For each encryption code, an MSP-cycle-watcher was used to count the CPU cycles, and serve as a quality-checking tool for measuring the CPU cycles. The encryption part is calculated by subtracting the cycle number within the code from the entire cycle code. The comparison of the encryption cycles by approximation is assumed that it will lead to a reasonable study of the power consumption. Also, adding a checkpoint to decide the start and endpoint of executing encryption cycles was achieved for counting the encryption cycles in this stage.
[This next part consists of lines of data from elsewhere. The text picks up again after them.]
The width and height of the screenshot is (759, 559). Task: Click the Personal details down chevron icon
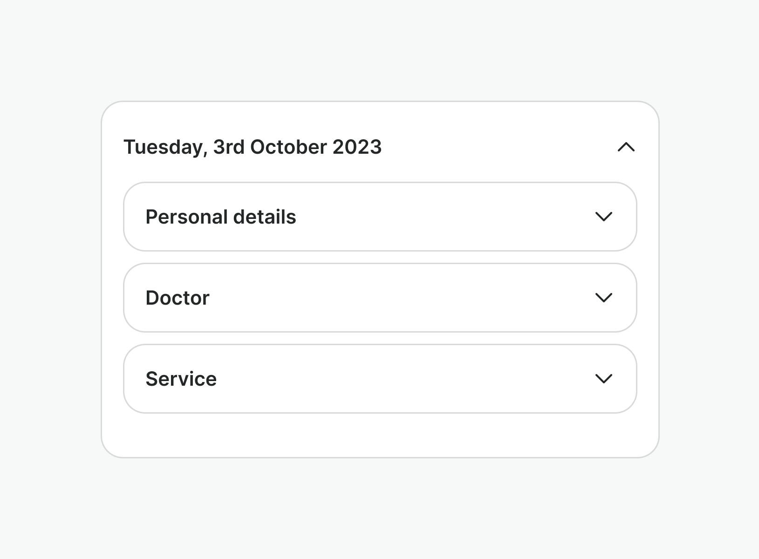pyautogui.click(x=603, y=217)
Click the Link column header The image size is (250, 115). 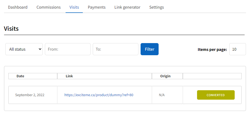69,76
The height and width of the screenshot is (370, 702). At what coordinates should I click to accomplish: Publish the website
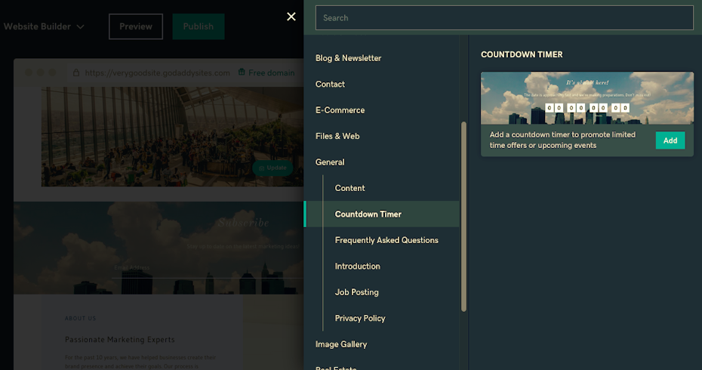point(198,26)
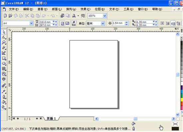Toggle landscape page orientation
The height and width of the screenshot is (132, 183).
(x=67, y=23)
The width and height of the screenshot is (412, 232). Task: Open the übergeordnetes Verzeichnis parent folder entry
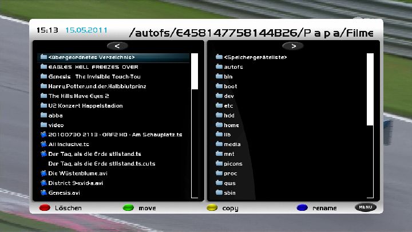pyautogui.click(x=92, y=57)
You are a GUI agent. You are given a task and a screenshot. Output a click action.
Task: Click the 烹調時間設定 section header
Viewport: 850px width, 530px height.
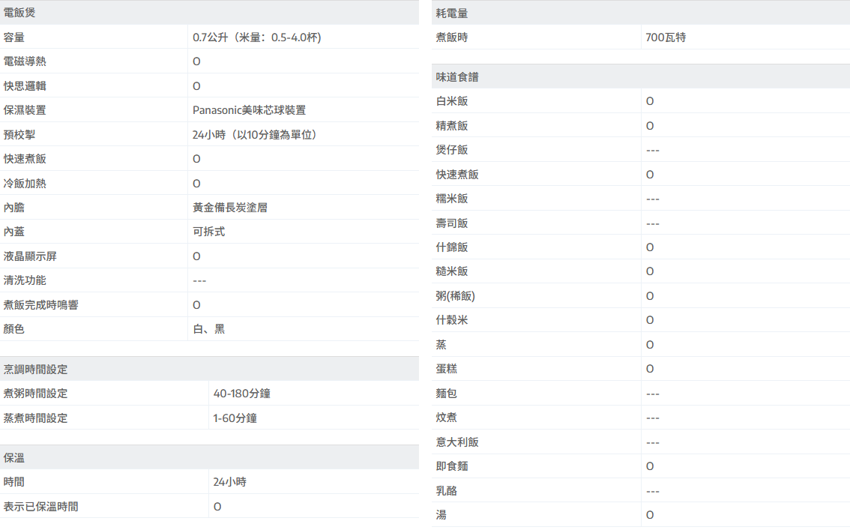tap(35, 369)
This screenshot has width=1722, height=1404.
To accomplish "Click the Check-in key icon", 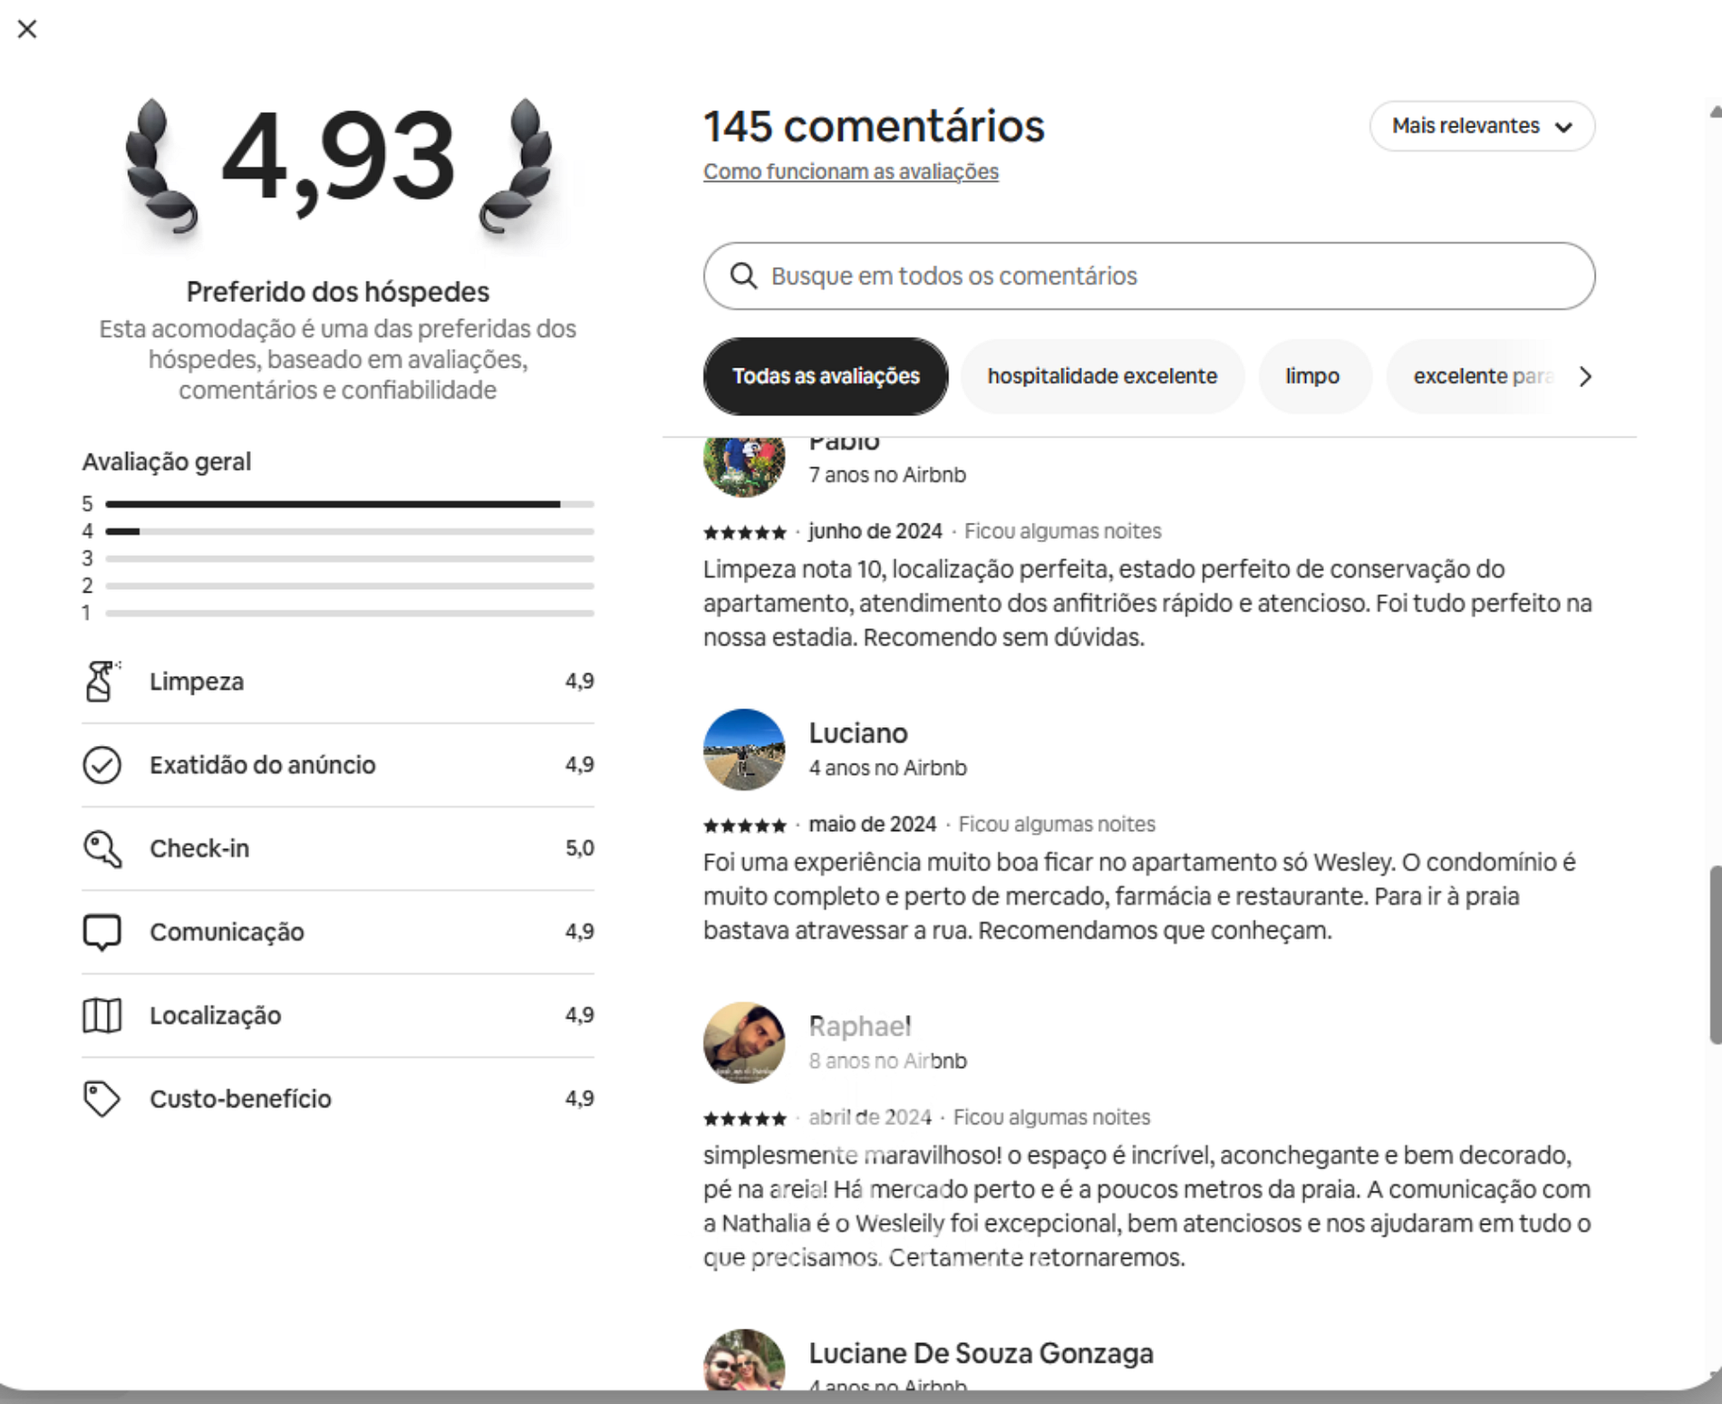I will (x=102, y=849).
The results of the comparison of execution time and, ROM consumption are shown in Table 3. The TEA (48/72) absorbs by around 28 percent fewer clock cycles than SIMON (32/64) and SIMON (48/72). Also, the number of TEA execution cycles (48/72) is lower than SIMON (48/72) and SIMON (48/72) is optimized by 2.9%. The SIMON is versatile and appealing to IoT and multimedia applications. It provides a variety of block and key sizes and TEA also has almost the same characteristics as it offers a different set of key sizes and thus TEA algorithm was used for lightweight IoT security cryptographic.

5 Conclusion

In a lightweight block cipher, both the design part and implementation part go simultaneously which has revealed some significant limits and inherent conditions. Efficiency is a critical part of the Internet of Things but in an IoT architecture edge node devices also have resource constraints such as memory and power. This paper presented an IoT protection Implementation TEA algorithm. The development continued from interesting features found in the TEA algorithm and attractive results were obtained. The result indicates improved efficiency as compared to SIMON and modified SIMON with a minor reordering within the process based on execution time and memory usage. The TEA with 48/72 block models reveals an improvement percentage of 28% and 2.9% respectively in execution time and memory computation. Thus, TEA showed great efficiency both in terms of execution times for encryption and decryption. An improved TEA algorithm can also be used to boost IoT protection to increase the encryption of compressed files by further. Future work may also include and implement the data transfer algorithm in sensor, for and ad hoc networks.